52 Weeks of Personal Genealogy & History: Space City USA - Those Places Thursday

The prompt for Week 49 of 52 Weeks of Personal Genealogy & History is Historical Events:

Describe a memorable national historical event from your childhood. How old were you and how did you process this event? How did it affect your family?

I remember some memorable national historical events from my childhood that were not so nice, but I'm choosing today to talk about some pleasant ones.

I was born in the Chicago area, but grew up in Houston, Space City USA - back in the 60s and 70s. So naturally, the space program, and especially the race to the moon, was a big deal for me and my family.  My father was a navigator-bombardier in the Korean War, and very interested in astronomy.  He taught my four siblings and me about the stars (you could actually see them from our on-the-outskirts Houston neighborhood back then), and often took us to the Burke Baker Planetarium.

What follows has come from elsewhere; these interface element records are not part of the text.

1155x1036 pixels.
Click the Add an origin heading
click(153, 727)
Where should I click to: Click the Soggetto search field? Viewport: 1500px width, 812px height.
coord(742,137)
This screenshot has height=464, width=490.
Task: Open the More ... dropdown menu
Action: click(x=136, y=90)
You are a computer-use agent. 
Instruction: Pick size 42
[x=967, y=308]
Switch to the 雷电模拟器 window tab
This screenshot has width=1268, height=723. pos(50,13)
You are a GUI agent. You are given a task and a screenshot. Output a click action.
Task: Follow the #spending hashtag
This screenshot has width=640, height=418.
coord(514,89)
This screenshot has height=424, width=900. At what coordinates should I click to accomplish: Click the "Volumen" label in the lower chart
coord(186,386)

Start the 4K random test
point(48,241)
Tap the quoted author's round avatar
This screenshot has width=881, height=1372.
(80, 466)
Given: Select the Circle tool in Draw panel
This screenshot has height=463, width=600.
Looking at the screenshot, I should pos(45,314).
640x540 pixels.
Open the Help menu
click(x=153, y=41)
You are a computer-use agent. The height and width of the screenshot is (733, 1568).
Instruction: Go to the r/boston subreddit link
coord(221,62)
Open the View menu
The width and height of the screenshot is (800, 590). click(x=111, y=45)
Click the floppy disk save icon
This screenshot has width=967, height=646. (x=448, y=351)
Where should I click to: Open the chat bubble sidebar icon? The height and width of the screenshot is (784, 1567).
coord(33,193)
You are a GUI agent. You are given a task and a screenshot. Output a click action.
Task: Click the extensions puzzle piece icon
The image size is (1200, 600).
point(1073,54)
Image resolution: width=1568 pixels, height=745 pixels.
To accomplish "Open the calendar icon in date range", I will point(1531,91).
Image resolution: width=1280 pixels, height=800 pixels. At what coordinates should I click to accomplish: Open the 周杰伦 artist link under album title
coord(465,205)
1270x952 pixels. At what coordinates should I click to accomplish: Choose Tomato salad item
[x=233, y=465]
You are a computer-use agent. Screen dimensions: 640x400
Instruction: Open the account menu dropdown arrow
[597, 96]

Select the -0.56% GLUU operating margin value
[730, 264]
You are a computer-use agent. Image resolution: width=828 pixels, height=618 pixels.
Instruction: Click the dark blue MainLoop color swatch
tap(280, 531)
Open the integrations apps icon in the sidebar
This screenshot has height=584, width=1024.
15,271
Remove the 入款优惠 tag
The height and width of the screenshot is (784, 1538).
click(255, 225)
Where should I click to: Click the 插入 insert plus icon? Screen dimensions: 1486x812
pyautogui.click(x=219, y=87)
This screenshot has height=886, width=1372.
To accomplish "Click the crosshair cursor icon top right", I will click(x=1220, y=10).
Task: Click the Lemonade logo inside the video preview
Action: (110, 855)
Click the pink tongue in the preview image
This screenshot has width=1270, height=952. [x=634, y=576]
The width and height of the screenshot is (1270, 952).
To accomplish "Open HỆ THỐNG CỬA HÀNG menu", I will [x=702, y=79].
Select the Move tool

At Christmas 1968, I was 11, and I remember Apollo 8, the first manned mission to orbit the moon.  Especially memorable was the crew's Christmas Eve reading of the first ten verses from the Book of Genesis (the most-watched TV broadcast ever at that time), and the famous "Earthrise" photograph taken the same day, both of which were the subject of a commemorative stamp:
Just seven months later, in July 1969, I remember the first landing and walking on the moon, Apollo 11.  It's a good thing this mission occurred in the summer, because I think we were glued to the TV through the entire event.  I definitely remember watching and hearing "Houston, Tranquillity Base here. The Eagle has landed," and being awake when Neil Armstrong stepped foot on the moon (at 9:56 PM Houston time) and uttered the famous words, ""That's one small step for [a] man, one giant leap for mankind."
I also distinctly remember Apollo 13 in April 1970, the scary mission that didn't land on the moon and that we feared wouldn't make it back to Earth, and Apollo 15 in July-August 1971, the first to use the moon buggy:
My maternal grandmother, Sara Wolfe Guokas Archibald, worked for the downtown post office in Houston, and obtained for me the first day covers pictured here.